The species status of Phyllobius vespertinus (Fabricius, 1792) was (and still is) highly debated (e.g. Dieckmann, 1979; Germann, 2011a; Alonso-Zarazaga, 2013) and recently regarded as synonym to P. pyri (Linné, 1758) (e.g. Colonnelli, 2003; Yunakov, 2013). While Phyllobius pyri lives mostly on arboreous Rosaceae and shows a more elongate body and a regularly coloured vestiture, P. vespertinus is more xerothermophilous, lives on various herbaceous plants, its body is more stout, the elytra often with a striped vestiture. We here included further specimens from the southern side of the Alps, where the characters of P. vespertinus are well pronounced [and from there (Monte Rosa, Val d'Entremont, St. Bernhard) once described as separate taxon artemisiae Desbrochers, 1873, junior synonym of P. vespertinus]. However, we provide further support that the taxa are not separable based on analyses of COI sequences (Fig. 1, Supp. 1), as already shown by Schütte et al. (2013). Similar to the Hypera nigrirostris-group, COI might be not sensitive enough to show differences, due to recent (ecological) separation of the taxa (i. e. incomplete lineage sorting), and/or genetical interchange (hybridisation) might still occur.

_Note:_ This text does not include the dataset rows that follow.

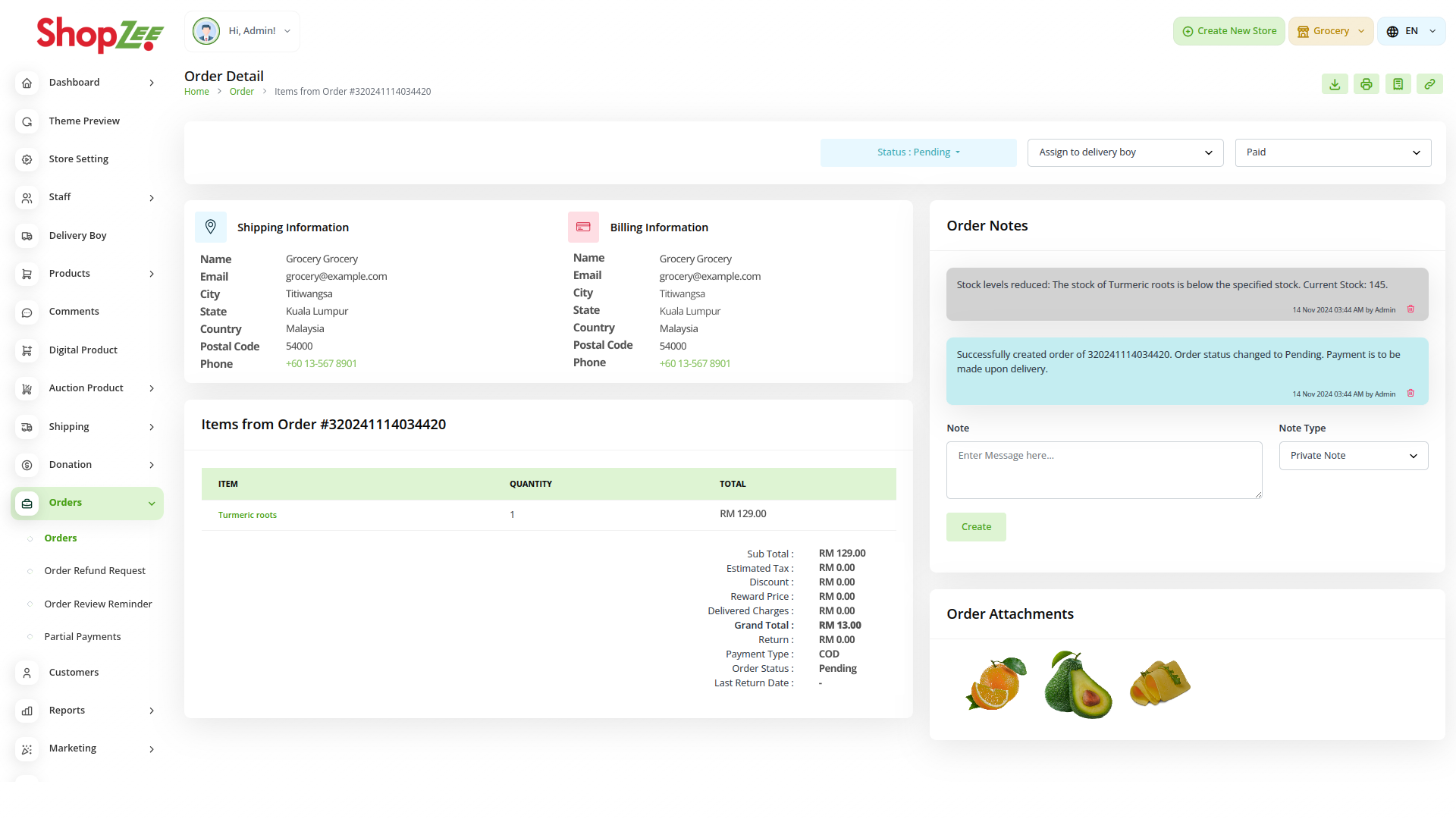Viewport: 1456px width, 819px height.
Task: Go to Partial Payments submenu item
Action: [83, 637]
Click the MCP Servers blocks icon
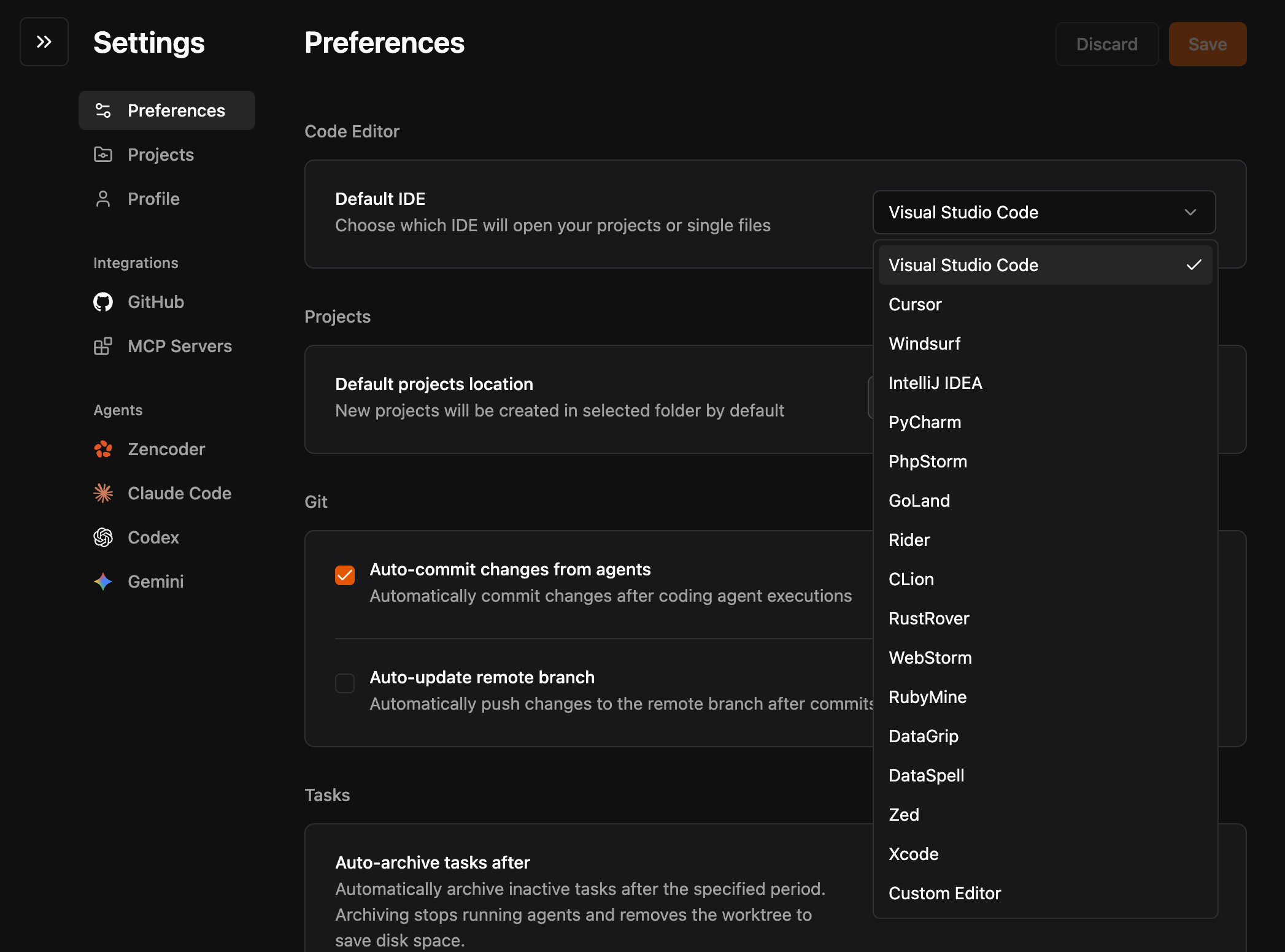 tap(103, 346)
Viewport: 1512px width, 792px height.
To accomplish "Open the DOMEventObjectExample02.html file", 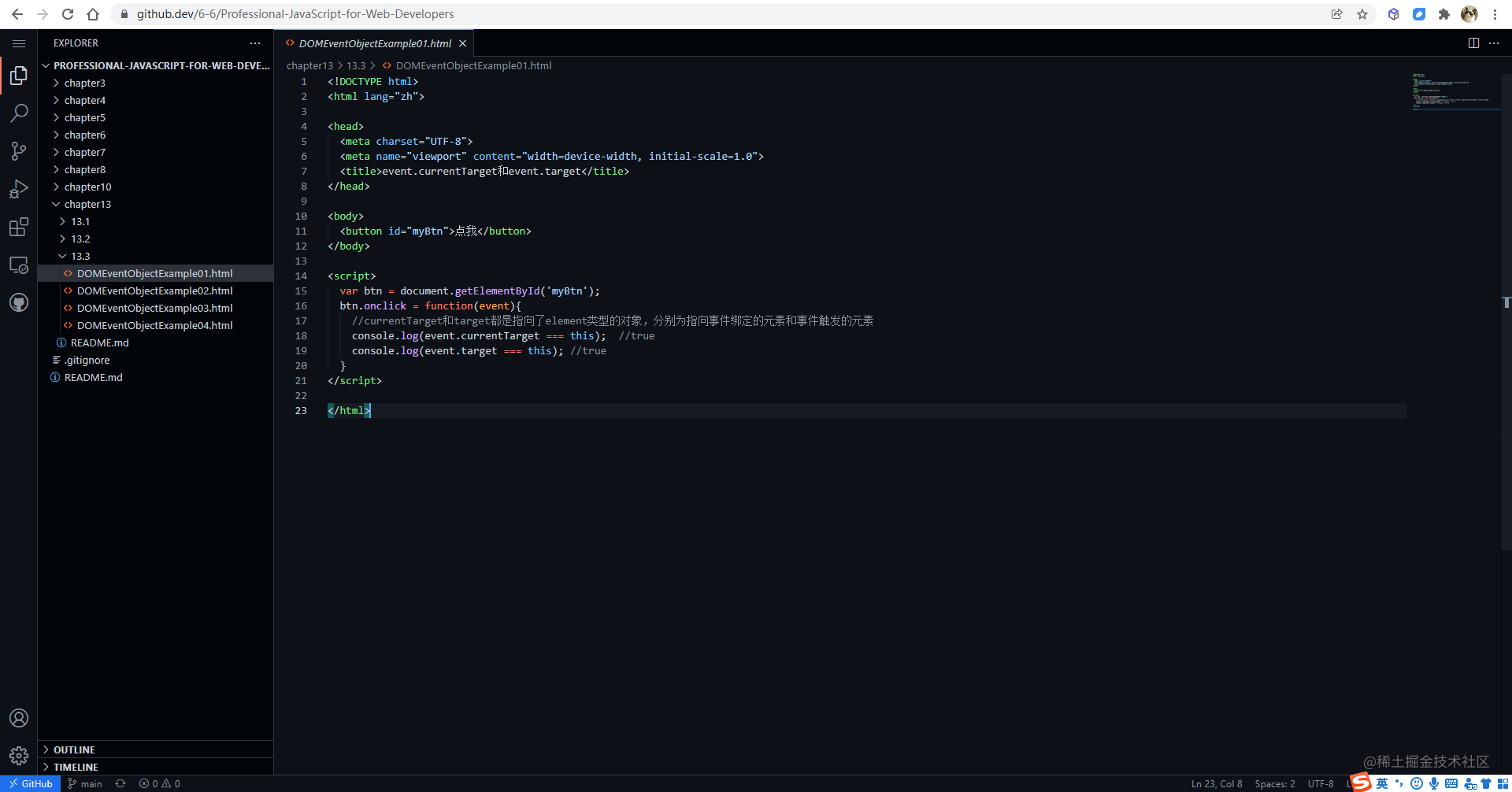I will (154, 291).
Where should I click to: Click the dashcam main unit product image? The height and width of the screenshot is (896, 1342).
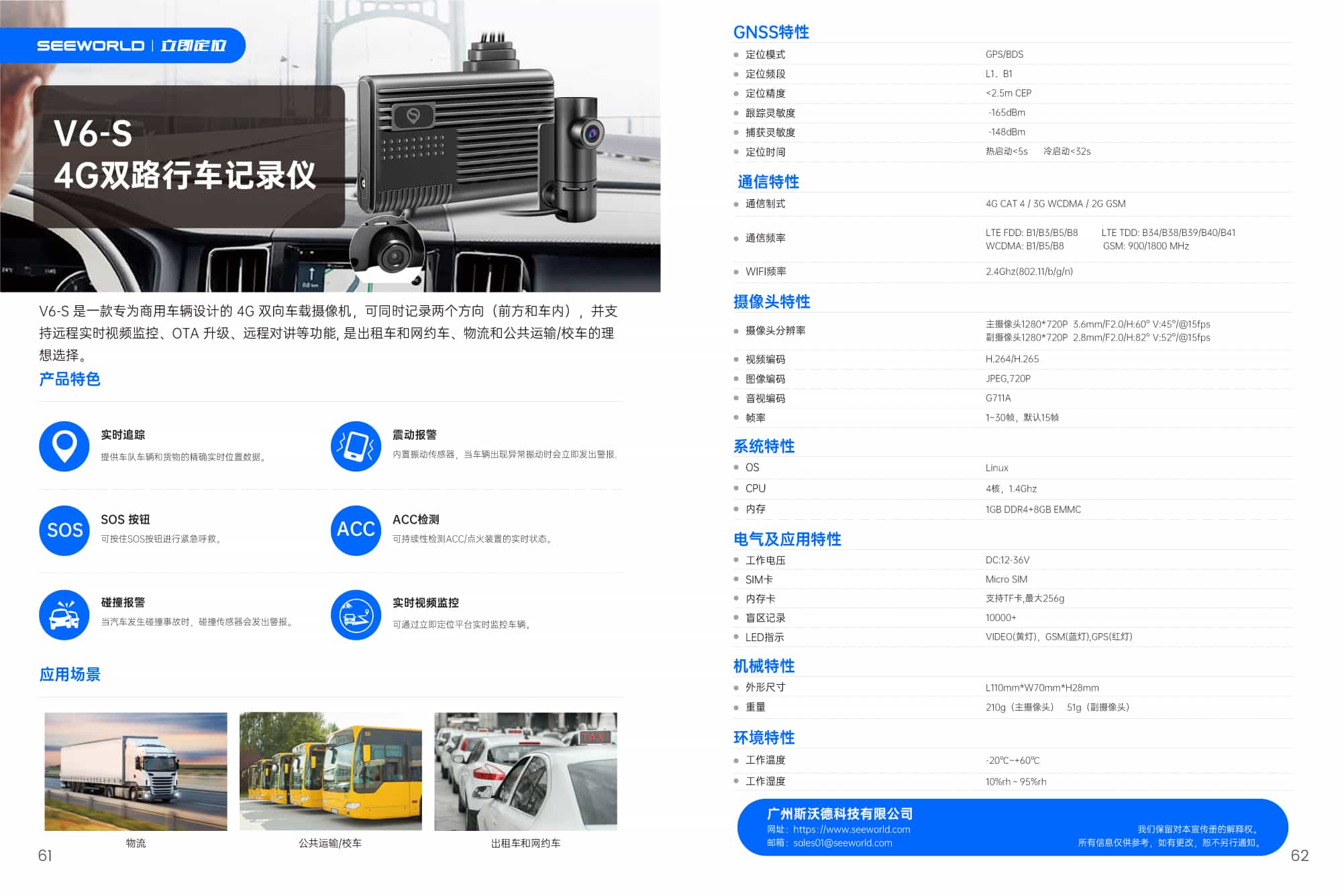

Both Nebria and Oreonebria are monophyletic and cluster together with good (ML) to strong (NJ) bootstrap support (Fig. 2, Supp. 2). In the case of the high-alpine Nebria cordicollis Chaudoir, 1837 -group, we here included three taxa: N. heeri K. Daniel, 1903, recently raised to species level from a subspecies of cordicollis by Szallies & Huber (2013), N. cordicollis escheri Heer, 1837 from southeastern Switzerland, and N. cordicollis tenuissima Bänninger, 1925, the westernmost populations in the Swiss Alps. All species of the cordicollis-group, as well as N. fontinalis rhaetica K. & J. Daniel, 1890 show conspicuously low interspecific K2 distances (0.002–0.018; Table 7).

As already mentioned by the authors (Szallies & Huber, 2014) in their very recent description of O. buemlisalpicola, the included samples are clearly separate (K2 distances: intraspecific = 0.0-0.015; interspecific: 0.04-0.043; Table 8) and belong to the eastern distributed Oreonebria bremii, whereas the western ones belong to O. bluemlisalpicola.